Time: 9:00, November 5th, 2021
Speaker: Dr. Shao-Kai Jian, Brandeis University, United States
Abstract:
Despite the widespread importance of the entanglement entropy in many-body systems, analytical examples are rare. We present our studies on the late-time entanglement entropy and its transition in solvable models. In the first part, we present the result of the late-time von Neumann entropy in the Brownian SYK model without measurement. We show that the correlations between different replicas account for the Page curve at late time, and a permutation group structure emerges in the calculation.
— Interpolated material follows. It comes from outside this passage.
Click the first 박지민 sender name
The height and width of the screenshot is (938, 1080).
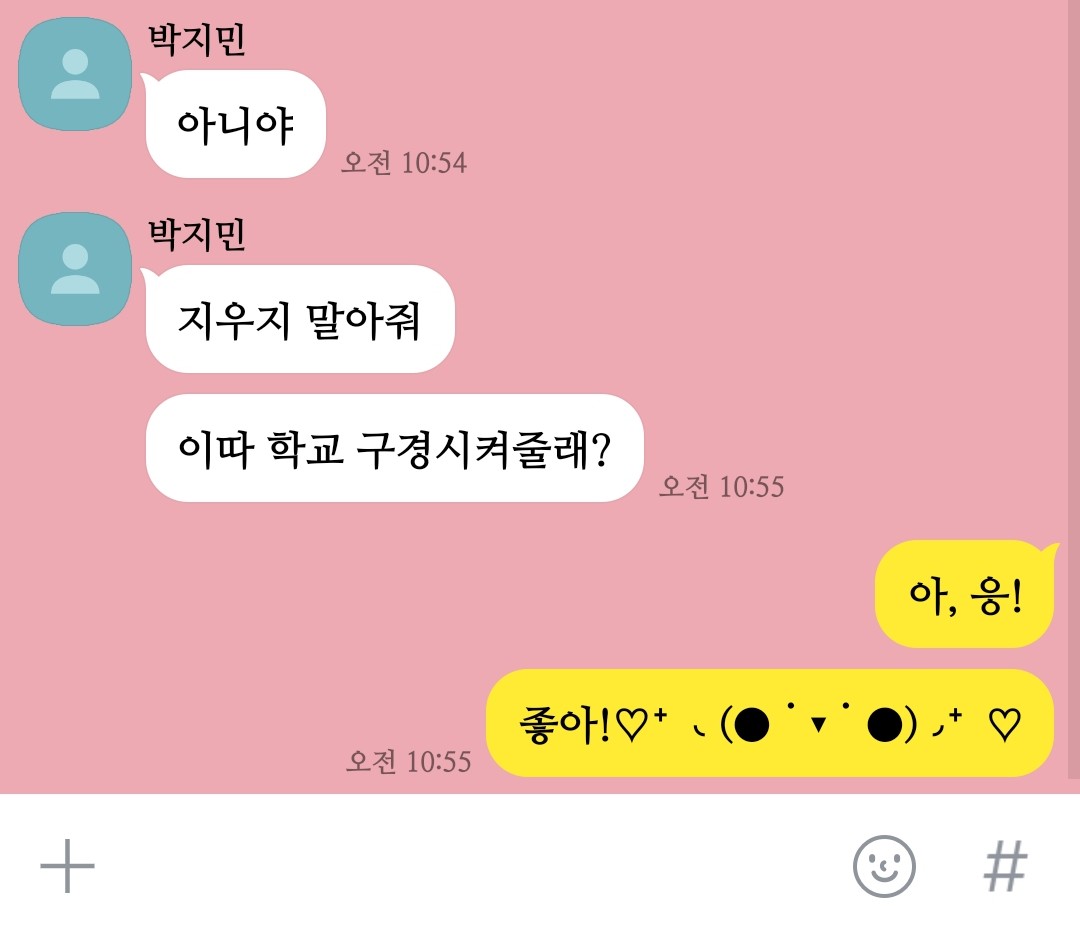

In the second part, we present the result of the entanglement transition in the Brownian SYK model in the presence of monitoring. We show that the replica symmetry breaking gives a unified description of measurement induced phase transitions in interacting circuits and free fermion models.
Brief CV of Dr. Shao-Kai Jian:
Dr. Shao-Kai Jian is currently a It From Qubit Fellow at Brandeis University. He received his Ph.D. degree at Institute for Advanced Study, Tsinghua University in 2019 under the supervision of Prof. Hong Yao. Shao-Kai Jian is broadly interested in understanding general organizing principles of quantum dynamics and quantum information, including non-unitary effects resulting from measurements. He also works on condensed matter theory, including quantum criticality and emergent phenomena in many-body quantum systems.